À compter des années 1820, ces « agriculteurs » fondent des sociétés d’agriculture et des comices agricoles, dans l’objectif d’augmenter leurs revenus et de raffermir leur influence locale. Toutefois, un nombre important de propriétaires fonciers continue à produire du blé par l’intermédiaire de fermiers ou de métayers, car cette culture comporte peu de risques alimentaires et financiers.
La crise finale de l’économie de subsistance
L’identité agricole de la France change durant la décennie 1860. À partir de 1860, année de ratification du traité de libre-échange franco-britannique, le gouvernement de Napoléon III négocie une série d’accords comparables avec d’autres États voisins. Il espère pousser l’industrie française à se moderniser et réduire le coût de l’alimentation pour les citadins. Cette « véritable diplomatie du libre-échange », selon l’historien David Todd, vise à placer la France au centre du commerce mondial.
Dès le milieu des années 1860, la France constitue le noyau d’un espace européen du libre-échange s’étendant de la Scandinavie à la péninsule ibérique. Le secteur agricole, qui produit plus de 50 % de la richesse nationale, est un atout économique de poids. La France est le premier producteur de blé de la planète à cette époque. Les producteurs de céréales et les propriétaires fonciers croient que l’abaissement des tarifs douaniers leur permettra d’exporter leurs récoltes sur le marché britannique. Sauf que la Grande-Bretagne préfère acheter son blé aux États-Unis en raison de leur histoire commune. En parallèle, les meuniers du sud de la France importent des céréales depuis la Russie. Les consommateurs anglais rechignent à boire du vin français, alors qu’à l’origine les viticulteurs comptent sur eux pour écouler leurs surplus. En 1864-1866, les cours des prix du blé et du vin s’effondrent donc sous l’effet de la surproduction. L’agriculture française entre en « crise ».
Celle-ci affecte principalement les élites de la terre dont les revenus dépendent de l’état des marchés : les viticulteurs, les céréaliers capitalistes du Bassin parisien et les propriétaires rentiers qui, bien organisés, manifestent très vite leur mécontentement.
Les élites monarchistes hostiles à Napoléon III accusent le libre-échange et la concurrence déloyale d’être responsables des « souffrances agricoles ». Ils estiment que les agriculteurs étrangers produisent avec moins de contraintes fiscales et législatives.
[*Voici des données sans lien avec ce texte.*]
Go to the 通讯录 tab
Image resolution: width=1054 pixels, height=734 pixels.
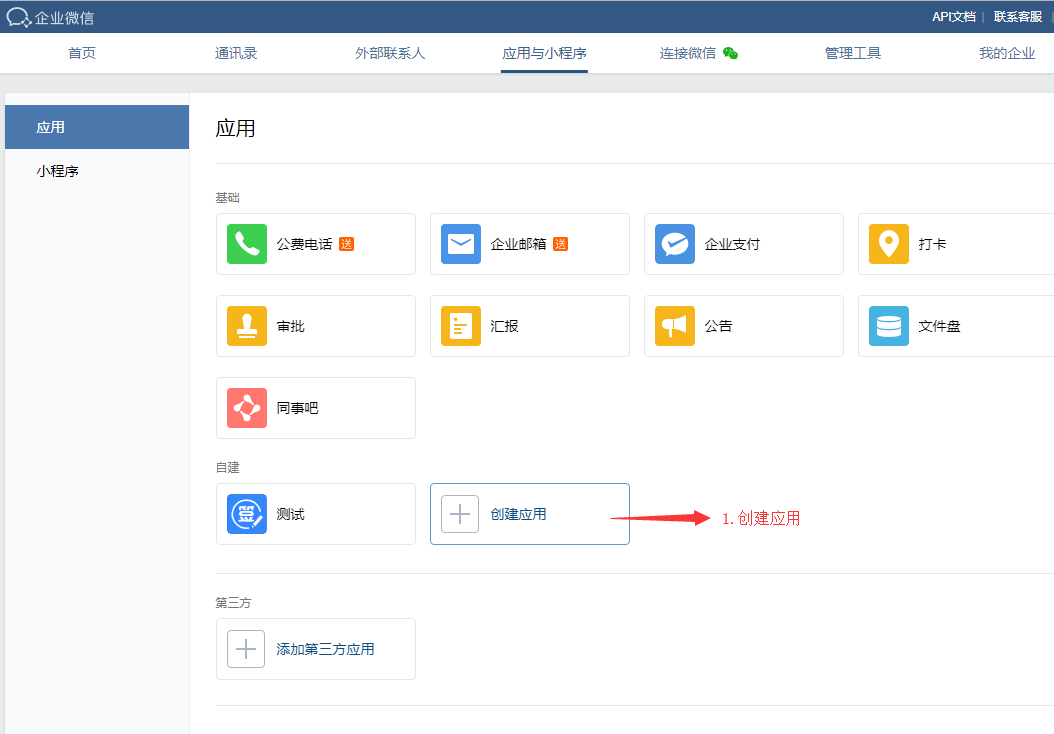[236, 53]
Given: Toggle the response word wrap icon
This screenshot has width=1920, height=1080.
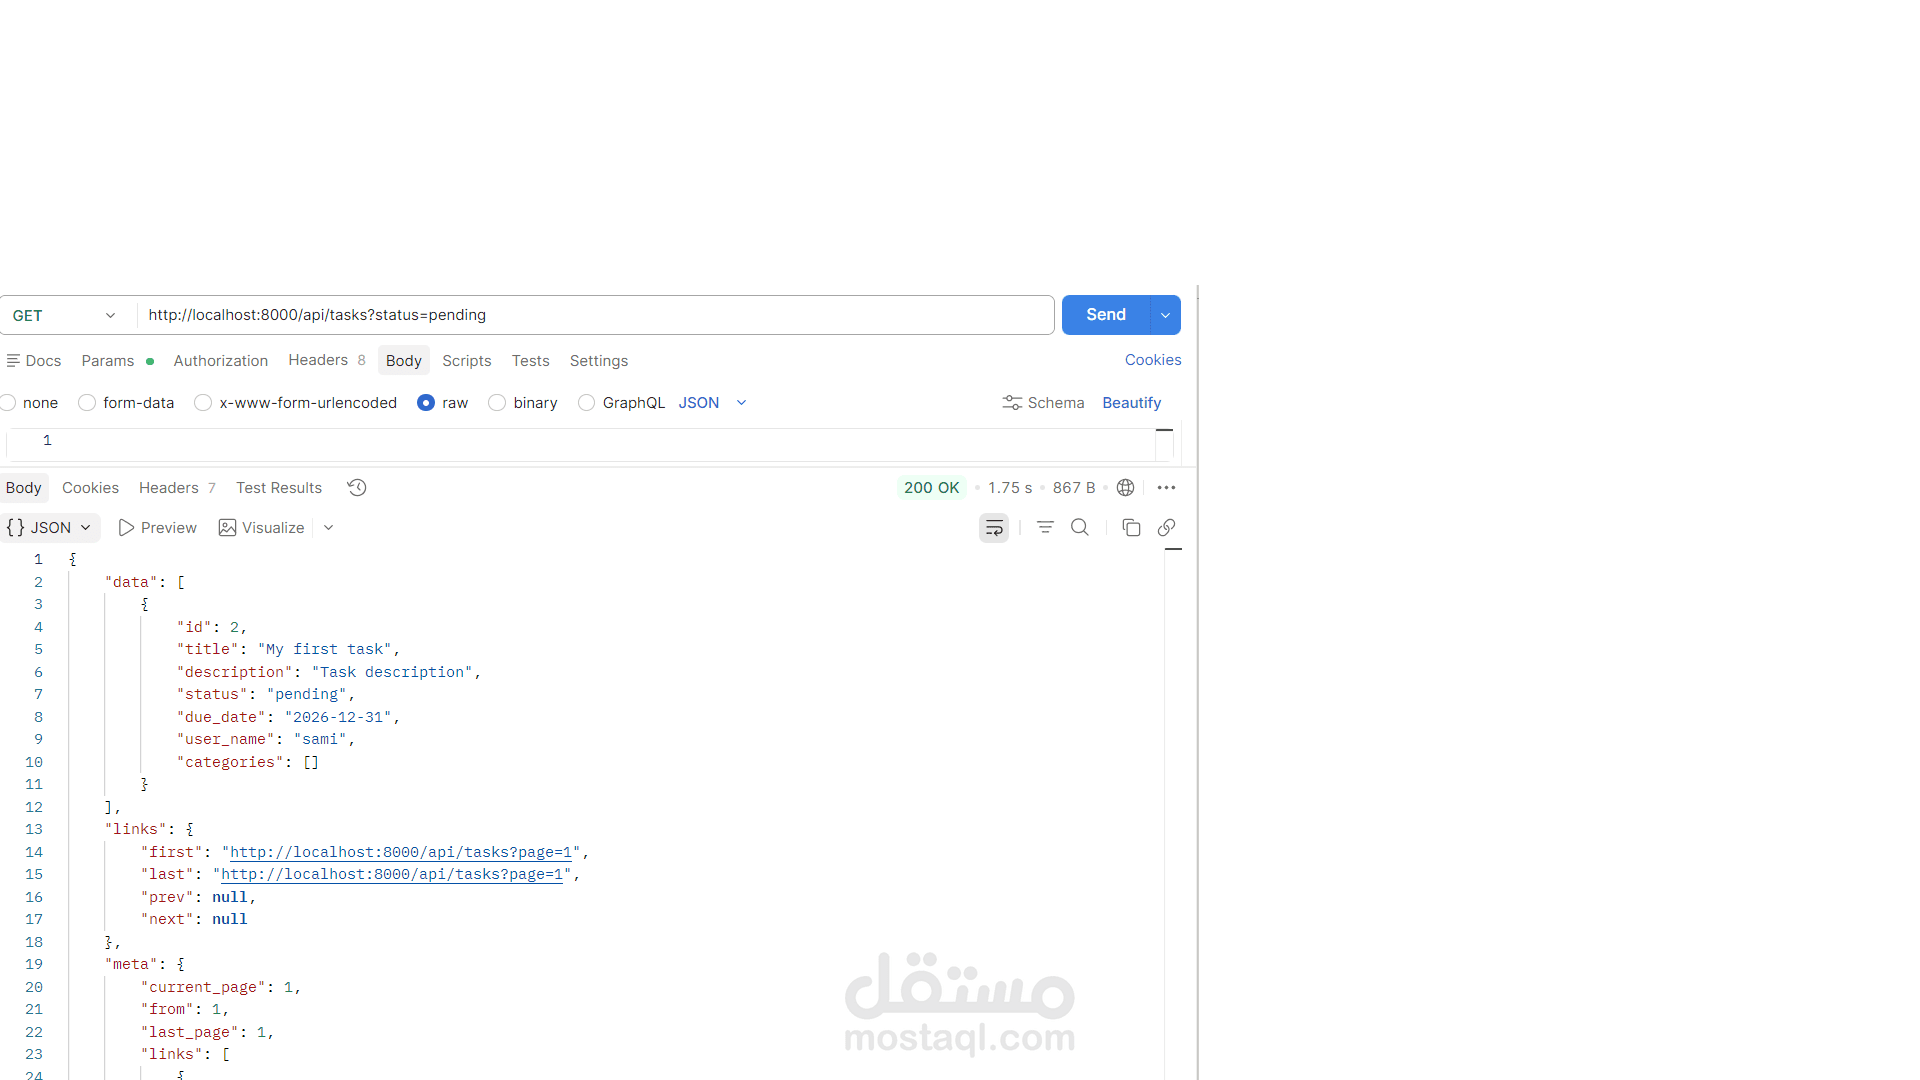Looking at the screenshot, I should point(993,528).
Beaucoup d’entre eux font partie d’associations agricoles et s’expriment au nom des millions de cultivateurs français.
Les paysans ne ressentent pourtant pas vraiment cette crise. Le gouvernement réagit de façon inappropriée et défend à tout prix sa politique. Il exhorte les cultivateurs à réduire leurs emblavures (terres ensemencées), à produire de la viande, à mettre en pratique la logique productiviste.
Les autorités et les libre-échangistes croient que l’économie de subsistance est la source de la crise. Le discours gouvernemental n’est que partiellement audible pour les élites en colère. Elles réclament soit un allègement des charges pour être plus compétitives, soit l’instauration de mesures protectionnistes. Alors que ce « malaise temporaire » met à l’épreuve la capacité de résistance des rentiers et des capitalistes du sol, le débat public concourt à en faire une crise d’adaptation du modèle agricole de subsistance aux lois du marché. La politisation de la contestation conduit Napoléon III à ouvrir une vaste enquête, en 1866, dans le but de rechercher et de remédier aux causes de la crise agricole.
L’enquête agricole de 1866-1870 : le triomphe du productivisme ?
L’enquête agricole de 1866-1870 est la plus grande investigation organisée par un État européen au XIXe siècle. Le gouvernement institue des commissions dans chaque département pour auditionner les agriculteurs, mais aussi toutes autres personnes voulant être entendues. Les commissions se composent de notables, c’est-à-dire des nobles ou des bourgeois fortunés et influents auprès des populations rurales. La France des 89 départements est divisée en 28 circonscriptions. Comme il n’existe pas de véritable ministère de l’Agriculture, ce sont des commissaires délégués par le pouvoir et les préfets qui se chargent de superviser l’enquête.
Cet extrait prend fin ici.